Serpentine Fruit Wall in Scotland

Dear Kris,

I thought that you might be interested in the two photos that I attach and which were inspired by your 2015 article on Fruit walls.

Living outside Dunblane in central Scotland, I have long wanted to be able to grow fruits, such as grapes, figs and perhaps peaches, that would not normally be successful here so a lean-to greenhouse seemed the only solution. However, as I would be erecting the greenhouse in an open  field the wall had constructed as well. Some years ago I visited the  walled garden at Meggich Castle, some 50km north-east of here, and saw various old apple and especially pear trees growing in the much neglected walled garden there (I believe that they have started on a scheme to plant new fruit trees from the old stock). However, reproducing such a walled garden, about 100 m square with walls 5 m tall, was an impossible (and impossibly expensive) task, so I looked online and found your article.

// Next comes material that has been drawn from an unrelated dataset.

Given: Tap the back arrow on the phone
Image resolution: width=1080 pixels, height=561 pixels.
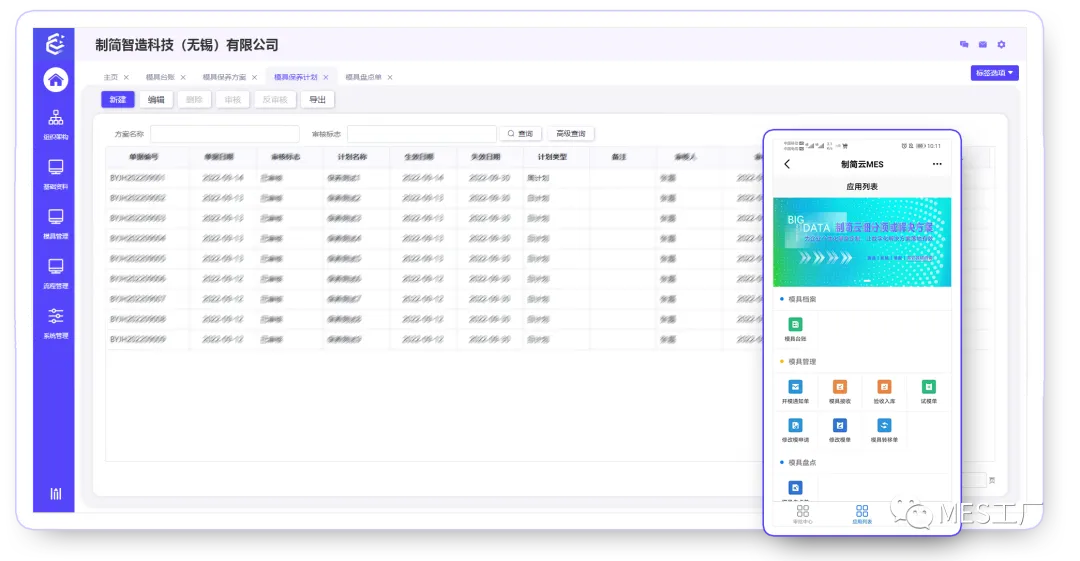Looking at the screenshot, I should coord(787,164).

I was much taken with the photo in the article of a serpentine wall in the Netherlands, and so decided to copy the idea, and you can see the result in  my photos. The wall is 30 m in length and averages 3 m in height (it has to be stepped because of the slope in the field) and tapers from 40 cm thick at the base to 30 cm at the top. It is made from local stone, a form of red sandstone, some of which I lifted from the field when it was ploughed many years ago, and the rest from an old building in a nearby village. The building was a former smiddy (the Scots term; it is smithy in England) and you can see in the second photo two metal rings embedded in the stone of the nearest column which I believe would have been used to tie up horses when they were having new shoes fitted. I hasten to add that it was two local stonemasons that I employed for the construction, and not me!

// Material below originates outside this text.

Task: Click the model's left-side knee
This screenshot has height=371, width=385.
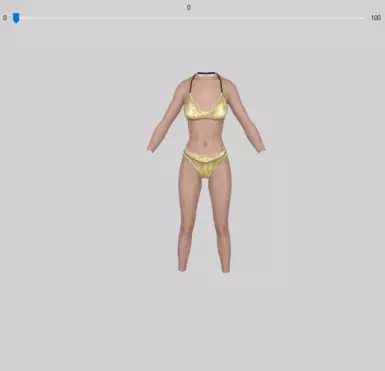Action: [186, 229]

I am now waiting for some paving slabs to be laid around the greenhouse and then I need to buy some trees. I already have five apple trees in my garden which usually do quite well though this year late frosts meant only the last two to come into blossom yielded any fruit; plums have not been successful and I have replaced them with pears. I hope that the new wall will provide enough shelter to grow quince and mulberry, amongst others.

I have recently come across others locally who have successfully grown grapes and one with a large conservatory with a vine on the south side and a peach on the north, both some 30 years old. This last I saw in the spring as part of the Scotland’s Gardens Scheme where people open up their gardens to the public, with the entrance fees going to charity. Usually they are just the gardens of the wealthy, but sometimes several residents of a village will all open their small gardens on the one day.

It is surprising how many walled gardens remain in the UK; they were originally used to grow fruit and vegetables to feed the owners of large houses and their staff, but after the First World War, when staff shortages became common (many having been killed in the war), the gardens often fell into disrepair. However, over the past few years many are being restored and used as intended. This is no doubt helped by the gardening programs on UK TV, especially as some of the presenters have acquired walled gardens themselves from where they present their programs.

Once again, thank you for your article and indeed for your splendid website.